In „Herr und Frau Bulle“ spielt die Berlinerin eine zutiefst bauchgesteuerte Kommissarin, die mit ihrem äußerst pedantischen Mann (Johann von Bülow) Ritualmorde vor der eigenen Haustür aufklärt. Im „Amsterdam-Krimi“ spielt die Endzwanzigerin eine verdeckte Ermittlerin, deren radikal älterer Kollege und Lover (Hannes Jaenicke) mit ihrer Hilfe ein holländisches Drogensyndikat sprengt.

Leicht schüchtern zwar, aber berlinerisch offen

Während das ZDF nach dem missratenen Drehbuch von Axel Hildebrandt versucht, dramaturgische Magerkost mit drolliger Heiterkeit aufzupeppen, rührt Peter Koller der unglaubwürdigen ARD-Story einer Polizistin, die sich ins Bett und Herz von Sascha Alexander Gersak als Gangster schmuggelt, etwas Würze ins fade Thriller-Allerlei.
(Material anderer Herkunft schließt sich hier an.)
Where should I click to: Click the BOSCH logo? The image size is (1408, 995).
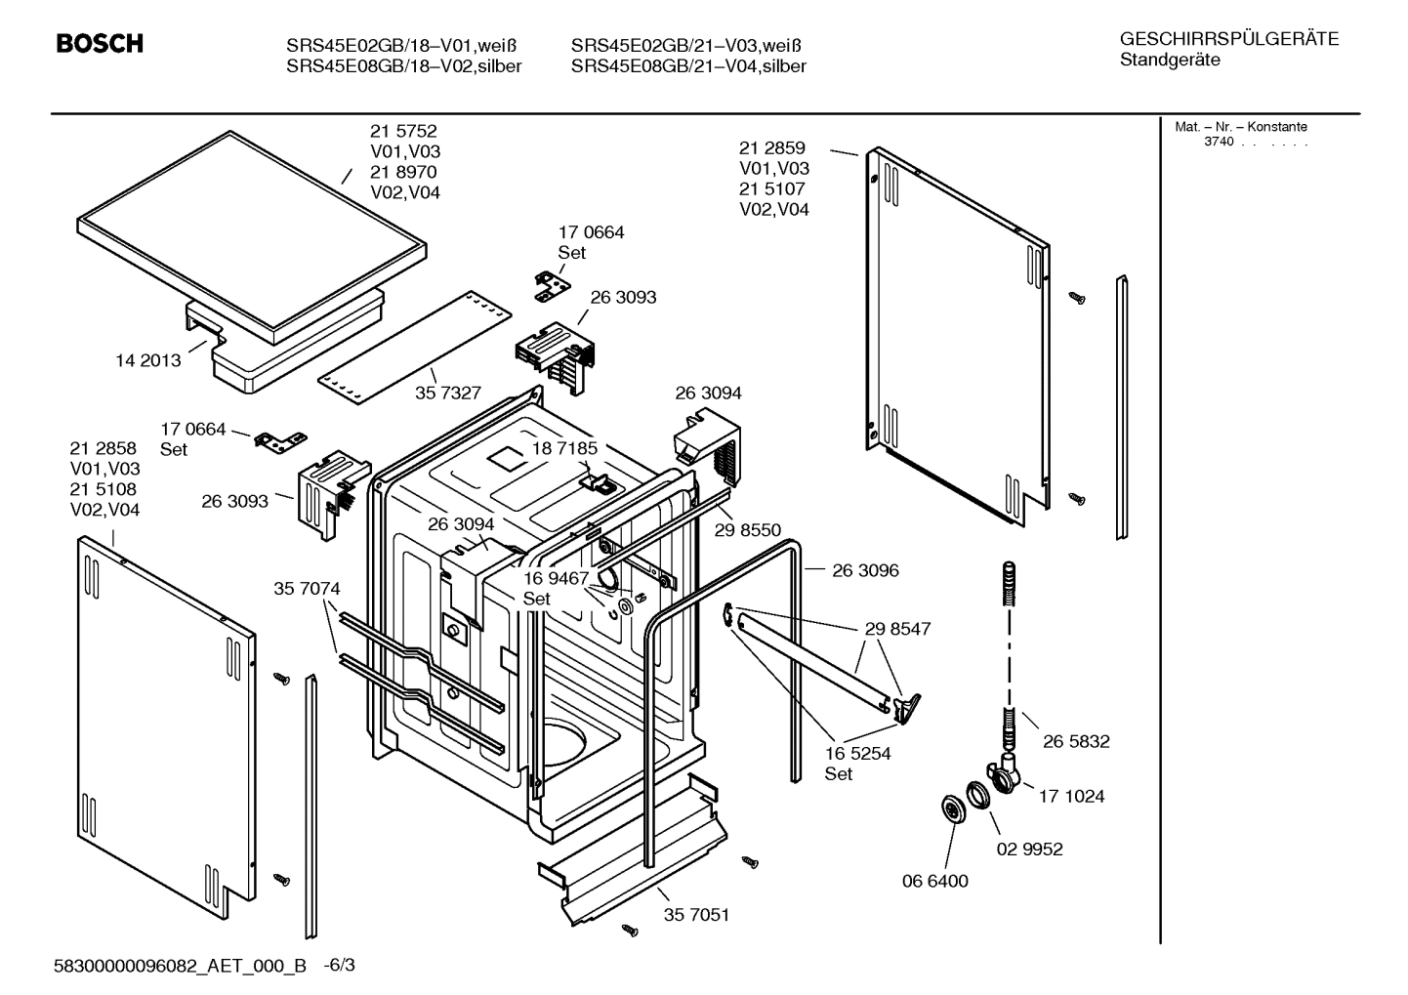coord(100,43)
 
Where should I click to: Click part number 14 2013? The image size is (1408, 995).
coord(147,360)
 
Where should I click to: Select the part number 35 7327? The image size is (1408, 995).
coord(448,393)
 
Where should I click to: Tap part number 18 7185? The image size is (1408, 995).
coord(564,448)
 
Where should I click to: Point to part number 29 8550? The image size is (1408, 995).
coord(748,530)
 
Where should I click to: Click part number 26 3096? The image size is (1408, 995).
coord(865,570)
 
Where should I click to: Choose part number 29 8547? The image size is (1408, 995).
coord(897,629)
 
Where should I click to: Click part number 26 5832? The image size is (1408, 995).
coord(1075,741)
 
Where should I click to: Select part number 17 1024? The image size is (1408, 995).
coord(1071,796)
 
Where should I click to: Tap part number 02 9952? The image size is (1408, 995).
coord(1029,849)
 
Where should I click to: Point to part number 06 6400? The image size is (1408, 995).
coord(934,881)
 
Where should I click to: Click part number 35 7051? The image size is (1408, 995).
coord(696,915)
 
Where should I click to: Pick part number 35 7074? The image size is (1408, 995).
coord(307,589)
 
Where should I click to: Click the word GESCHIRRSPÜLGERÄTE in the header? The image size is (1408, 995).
coord(1228,39)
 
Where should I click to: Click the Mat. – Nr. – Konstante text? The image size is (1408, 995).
coord(1240,127)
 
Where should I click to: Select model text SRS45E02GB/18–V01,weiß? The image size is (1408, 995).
coord(400,46)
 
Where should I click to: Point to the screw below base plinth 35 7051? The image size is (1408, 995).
coord(630,930)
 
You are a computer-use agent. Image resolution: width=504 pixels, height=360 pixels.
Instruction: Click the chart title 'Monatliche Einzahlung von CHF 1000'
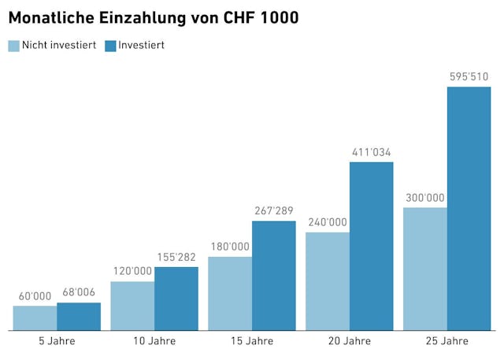[x=154, y=17]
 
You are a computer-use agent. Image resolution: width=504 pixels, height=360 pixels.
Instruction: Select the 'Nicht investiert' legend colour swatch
[x=13, y=46]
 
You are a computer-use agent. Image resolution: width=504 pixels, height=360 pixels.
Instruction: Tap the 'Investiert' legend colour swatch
[x=110, y=46]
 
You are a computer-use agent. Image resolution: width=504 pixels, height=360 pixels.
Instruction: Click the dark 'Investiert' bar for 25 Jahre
[x=469, y=209]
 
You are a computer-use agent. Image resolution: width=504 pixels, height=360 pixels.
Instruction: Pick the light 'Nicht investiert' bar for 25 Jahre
[x=425, y=269]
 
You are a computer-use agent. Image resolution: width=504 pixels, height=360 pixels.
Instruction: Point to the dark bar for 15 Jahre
[x=274, y=276]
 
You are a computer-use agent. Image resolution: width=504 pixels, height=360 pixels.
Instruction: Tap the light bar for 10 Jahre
[x=132, y=306]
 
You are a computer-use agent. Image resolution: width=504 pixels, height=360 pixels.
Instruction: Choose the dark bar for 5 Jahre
[x=79, y=316]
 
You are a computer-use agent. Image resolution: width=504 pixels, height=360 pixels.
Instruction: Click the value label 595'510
[x=469, y=76]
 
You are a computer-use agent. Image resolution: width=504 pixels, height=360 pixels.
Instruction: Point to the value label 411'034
[x=371, y=152]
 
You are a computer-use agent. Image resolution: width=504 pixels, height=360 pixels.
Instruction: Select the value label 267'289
[x=274, y=210]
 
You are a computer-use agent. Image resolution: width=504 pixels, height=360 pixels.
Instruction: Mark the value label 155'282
[x=176, y=257]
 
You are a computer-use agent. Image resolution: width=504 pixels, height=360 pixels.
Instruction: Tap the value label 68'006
[x=79, y=292]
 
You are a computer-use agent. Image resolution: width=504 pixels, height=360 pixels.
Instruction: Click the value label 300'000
[x=425, y=198]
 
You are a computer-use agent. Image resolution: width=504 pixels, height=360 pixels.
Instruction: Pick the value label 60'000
[x=35, y=296]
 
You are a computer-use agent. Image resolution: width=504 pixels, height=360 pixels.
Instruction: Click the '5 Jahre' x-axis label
[x=57, y=341]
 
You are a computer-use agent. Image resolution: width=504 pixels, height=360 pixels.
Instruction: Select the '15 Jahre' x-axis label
[x=252, y=341]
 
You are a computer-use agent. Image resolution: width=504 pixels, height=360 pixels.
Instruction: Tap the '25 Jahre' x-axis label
[x=447, y=341]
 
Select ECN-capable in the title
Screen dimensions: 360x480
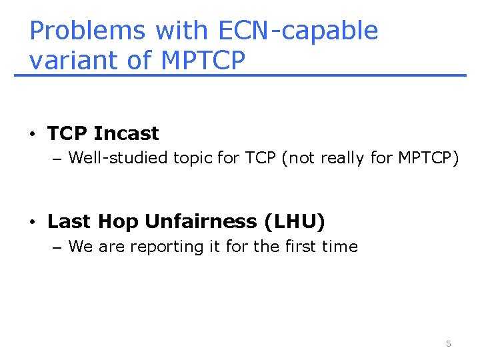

Was mehr in die Hose geht, ist Ansichtssache. Weniger Interpretationsspielraum lässt die Leistung der Hauptdarstellerin. Seit sie vier Jahre nach ihrem Filmdebüt, für das sich die Tochter einer neuseeländischen Künstlerin eigenständig beworben hatte, mit 14 die Hauptrolle in Philipp Stölzs Lolita-Stoff „Baby“ übernahm, ist die rätselhaft-schöne Dwyer auf grüblerische Figuren mit präziser Mimik gebucht.

Wie ihr Mann Sabin Tambrea oft passend zum dunklen Haar kostümiert, setzt ihre leicht sperrige Schönheit selbst in polyesterbuntem Historytainment wie „Starfighter“ und „Honigfrauen“ Kontraste zur Effekthascherei ringsum. Und anders als ihre zwei neuen Krimis anfangs suggerieren, bleibt sie dem Hang zur farblich untermalten Melancholie auch hier treu.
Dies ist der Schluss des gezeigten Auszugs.